En la literatura de terror las momias y los zombis son un clásico del género. Muertos que vuelven a la vida para aterrorizar a quienes encuentran en su camino, carentes de los sentimientos que los caracterizaron cuando tenían vida auténtica, solo pueden vagar creando caos y destrucción allí por donde pasan. Con mayor o menor acierto, estas historias han sido llevadas al cine o convertidas en series, que suelen contar con seguidores casi fanáticos de sus desmanes. No soy uno de ellos. Lo que me atrae de todo ello es la idea de regresar a la vida, pero sin vida. No es una novedad, la famosa creación del Doctor Frankenstein buscaba precisamente esa continuidad, el poder divino de burlar la muerte y devolver la vida.
La lección es que por muchos retazos, vendajes o herramientas que aportemos a la carne muerta, poco más que una capacidad de movimiento ilimitada podremos dar a eso que queremos llamar vida. No hay resurrección, porque no hay plenitud en esa novedad a la que insuflamos carácter y apariencia de existencia. Poco podemos esperar de este caminar errático, que da más miedo que esperanza. Esta vuelta a la vida ha perdido todo rastro de misterio, se ha extraviado en dédalos que sueñan actos transformadores pero se quedan en una mera imaginación de verdad.
Así nos pasa también a nosotros. Conseguimos levantarnos tras cada caída, resucitamos de cientos de muertes, salimos adelante y alzamos la cabeza con orgullo, pero demasiadas veces tan solo volvemos a una vida momificada, sin espíritu, sin esperanza. Acostumbrados a sobrevivir, tal vez incluso con el permanente miedo a caer de nuevo, a perecer ante lo que nos supera, preferimos una vida sin razón, un deambular sin cerebro, manifestaciones de los caminos sin preguntas que tanto adormecen la conciencia. Somos entonces, también, zombis que se alimentan de cerebros ajenos. Al optar por no cuestionarnos nada, necesitamos las ideas de otros, los pensamientos prestados de quienes nos rodean; los deglutimos sin digerir, sin importarnos su coherencia, porque cuando faltan los pensamientos propios, no es la crítica sino la ciega adhesión la que nos regala una falsa sensación de felicidad.

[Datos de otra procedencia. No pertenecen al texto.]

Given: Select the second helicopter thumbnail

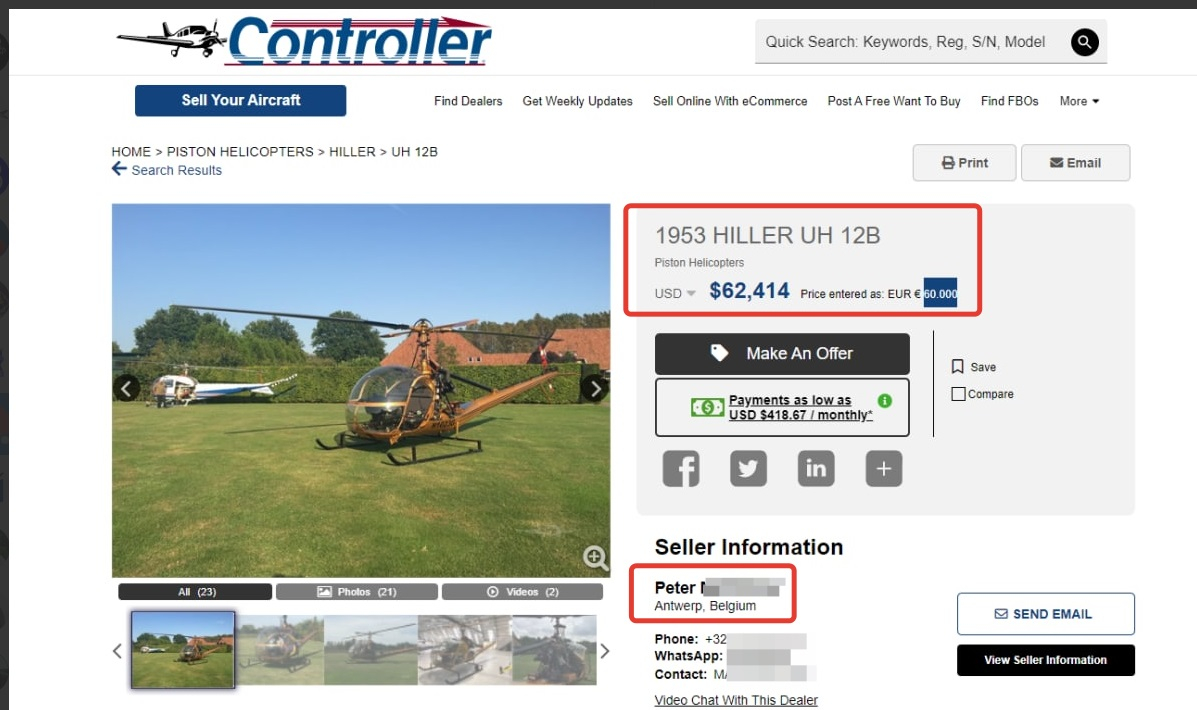Looking at the screenshot, I should (x=280, y=650).
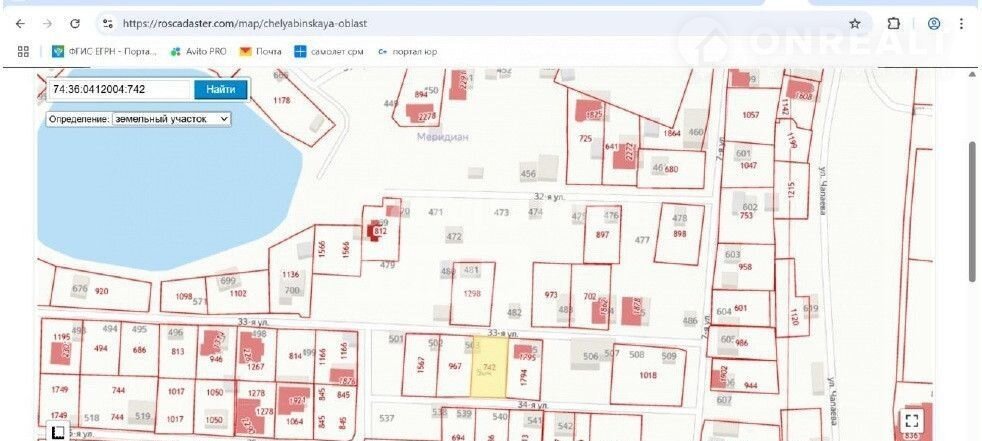Image resolution: width=982 pixels, height=441 pixels.
Task: Open the Avito PRO bookmark
Action: [198, 51]
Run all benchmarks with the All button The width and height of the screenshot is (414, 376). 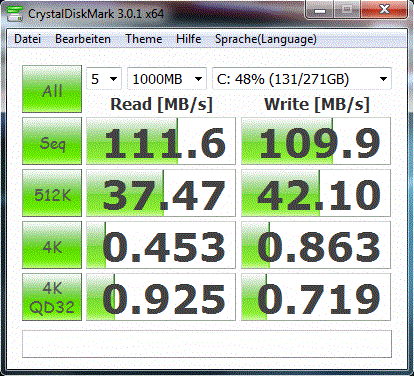(x=52, y=89)
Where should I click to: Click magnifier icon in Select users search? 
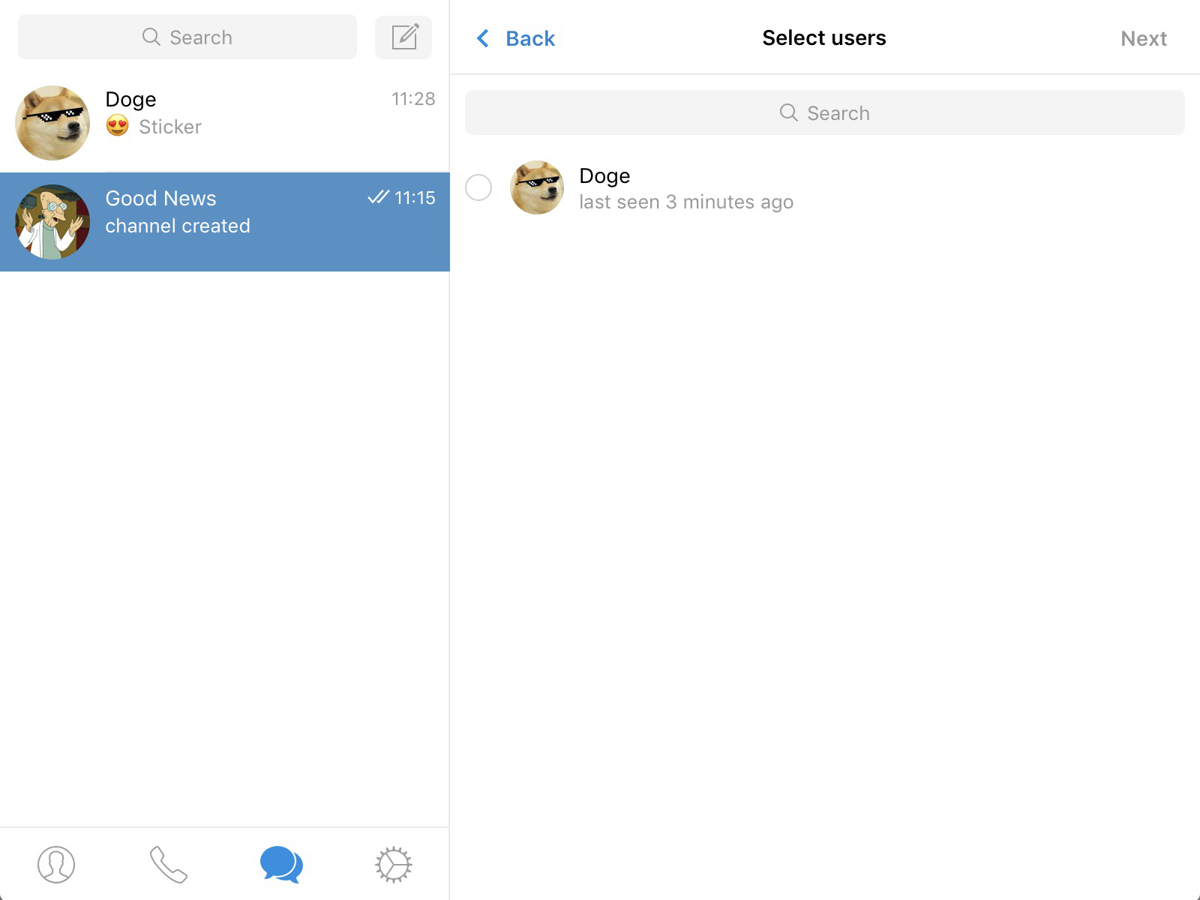(x=788, y=113)
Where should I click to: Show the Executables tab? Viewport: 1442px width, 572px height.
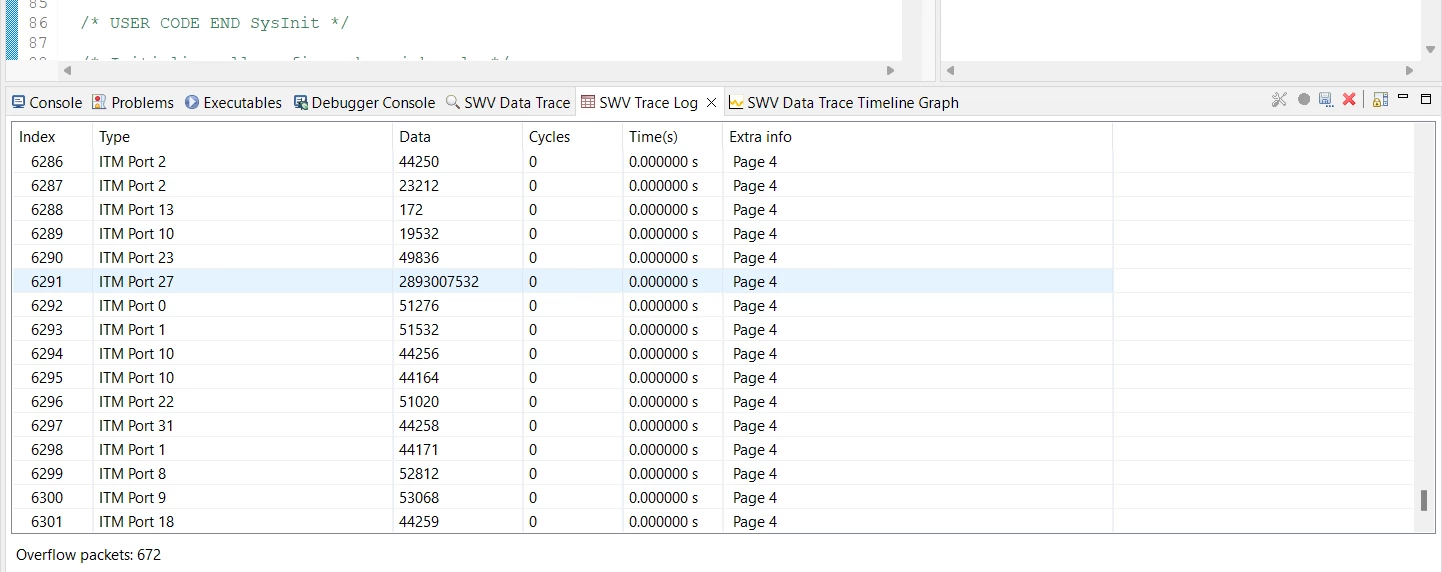[233, 102]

En mi vida me he cruzado con muchas momias y zombis, caminantes que creen tener un destino pero solo consumen mi energía. Son vueltos a la vida, pero carecen de la conciencia y la felicidad que les permitan tener una vida auténtica. Otras veces son como el monstruo de Frankenstein, creados a partir de trozos de otros, como si el collage que los constituye pudiera conseguir un ser completo en sus emociones, pero sin virtud, vacíos de la verdadera capacidad del encuentro.
La primera vez que leí Frankenstein o el moderno Prometeo, de Mary Shelley, mi corazón adolescente quedó impresionado del vaivén de sentimientos. Anoté muchos pensamientos, pero hubo uno que siempre me ha acompañado, cuando el monstruo, desde el amargo sufrimiento de su vida hecha de piezas, pide al Doctor Frankenstein, Hazme feliz, y seré de nuevo virtuoso. A las momias, a los zombis, a los monstruos vueltos a la vida solo podemos salvarlos con nuestro amor, haciéndolos felices. Demasiado triste es una vida prestada que no es vida, un poder ser que no piensa ni siente ni ama.